El proteccionismo no es más que una fórmula para robar a muchos en beneficio de unos pocos
Suele decirse que la ciencia económica nació, de manos de Adam Smith, como una reacción frente al proteccionismo que representaba el pensamiento mercantilista dominante en la época. Se trata de un relato excesivamente simplificado (ni la ciencia económica nace con Smith, ni el mercantilismo era única ni especialmente un movimiento contra la libertad comercial), pero con un poso de verdad: uno de los primeros grandes consensos que se alcanzaron en Economía fue el de las bondades del libre comercio y el de los enormes perjuicios de los aranceles sobre el conjunto de la sociedad. Por desgracia, la lección sigue siendo insuficientemente aceptada por el grueso de una población que, de tanto en tanto, vuelve a caer en veleidades proteccionistas: como si, en efecto, obligar a las familias y a las empresas a comprar los caros y malos bienes de consumo y de inversión fabricados por la industria nacional adoquinara nuestro camino hacia la prosperidad (y no únicamente el camino a la prosperidad de aquellos grupos de presión nacionales que son privilegiados por la protección arancelaria).
Afortunadamente, varios economistas —Davide Furceri, Swarnali Hannan, Jonathan Ostry y Andrew Rose en Macroeconomic Consequences of Tariffs— acaban de estimar conservadoramente los efectos del proteccionismo usando como base de datos la experiencia de 151 países distintos durante el período 1963-2014. Y los resultados son concluyentes: los aranceles reducen el PIB, la productividad, el empleo y la igualdad en aquellas sociedades que los implementan.
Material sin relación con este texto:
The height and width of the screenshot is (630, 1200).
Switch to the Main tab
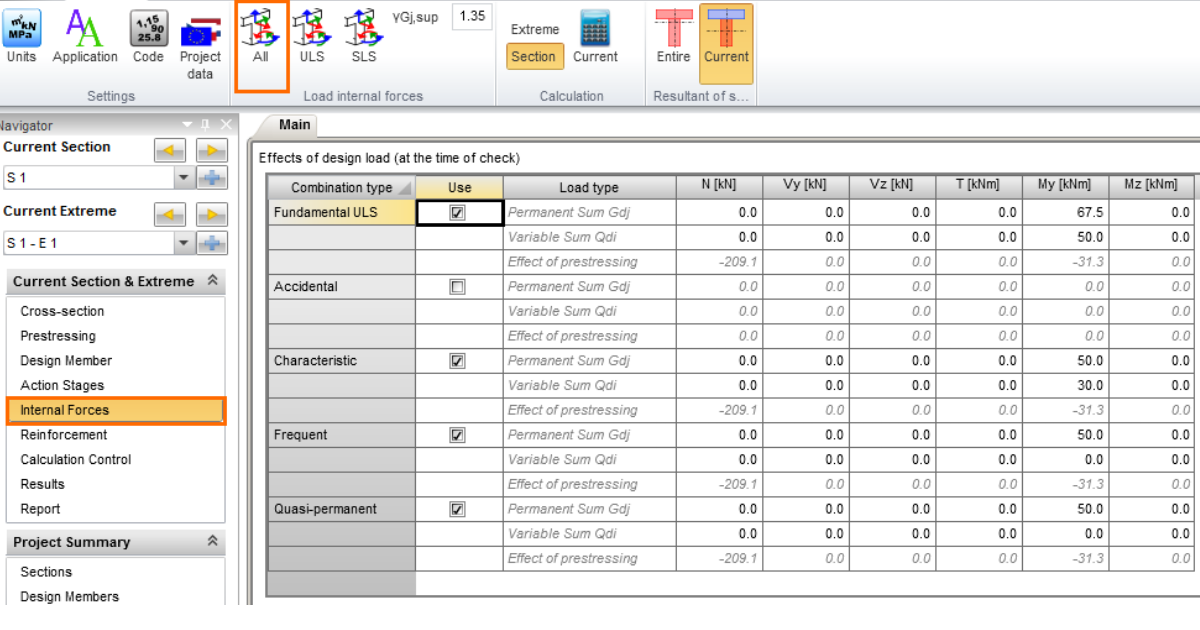(x=292, y=125)
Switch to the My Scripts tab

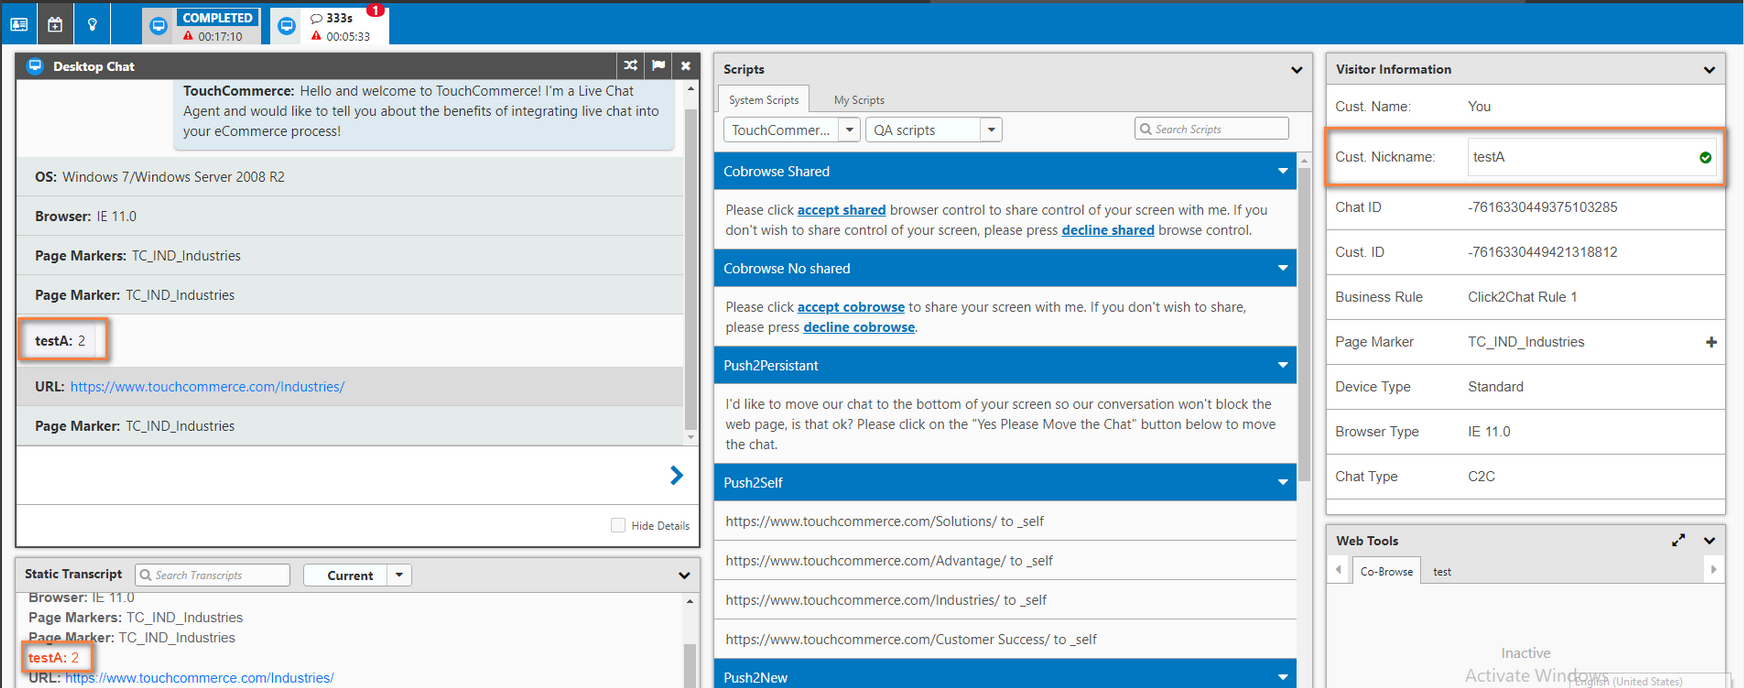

En particular, por cada incremento de los aranceles de 3,6 puntos porcentuales se produce, al cabo de cinco años, una caída de la productividad del 0,9% debido previsiblemente a las ineficiencias competitivas que promueve en el interior de la economía (menor competencia exterior, mayor oligopolización interior). Siendo la productividad el determinante básico del PIB, el estudio también halla, no por casualidad, una reducción del 0,4% en el mismo al cabo de ese lustro. Asimismo, y debido a la relación entre crecimiento económico y el empleo, también se detecta un aumento del paro de unas dos décimas y, nuevamente debido a las conexiones entre desempleo y distribución de la renta, un aumento de la desigualdad (medida por el índice Gini) de 0,15 puntos.
Efecto acumulado de un aumento de los aranceles de 3,6 puntos
Tales perjuicios son notablemente mayores en el caso de economías desarrolladas (y, por tanto, mucho más especializadas e integradas en la división internacional del trabajo) que en el de las economías en vías de desarrollo: específicamente, por cada aumento de los aranceles de 3,6 puntos, el PIB de los países desarrollados se contrae más de un 1% (frente a alrededor del 0,3% en los países en vías de desarrollo). A su vez, los aranceles también resultan especialmente gravosos durante los periodos de bonanza y no tanto durante las recesiones (puesto que, a corto plazo, la protección arancelaria puede generar desviaciones de demanda que movilicen los recursos ociosos internos de un país a costa de agravar, claro está, las recesiones de sus socios comerciales). Es decir, los rearmes arancelarios son marcadamente negativos en una coyuntura como la actual y para algunas de las economías que ahora mismo están impulsando la presente guerra/negociación comercial.
Así pues, podemos afirmar que las intuiciones de los economistas clásicos, posteriormente refrendadas por la práctica totalidad de la profesión, eran ciertas: los países no se desarrollan aislándose del comercio global, sino que, por el contrario, apartarse de la globalización solo contribuye a minar su capacidad de crecimiento. Con aranceles, los consumidores locales salen perdiendo al verse forzados a comprar mala mercancía nacional y, del mismo modo, los empresarios locales salen perdiendo al verse forzados a abastecerse con malos inputs nacionales (minando consecuentemente su competitividad global). En realidad, los únicos ciertamente interesados en la protección exterior son aquellas empresas nacionales que se saben incapaces de competir con sus rivales extranjeros: es decir, aquellas que cabildean al poder político para que les otorgue una subvención a costa de establecer un gravoso impuesto sobre el desarrollo del resto de la economía. Robar a muchos para beneficiar a unos pocos. Lo paradójico es que muchas personas de izquierdas avalen el proteccionismo cuando, en el fondo, solo están defendiendo una política que perjudica a las mayorías sociales para prebendar a los grupos empresariales locales. Menos salarios, menos empleo y menos igualdad pero, eso sí, más ganancias monopolísticas para el capitalista nacional amparado por el Estado.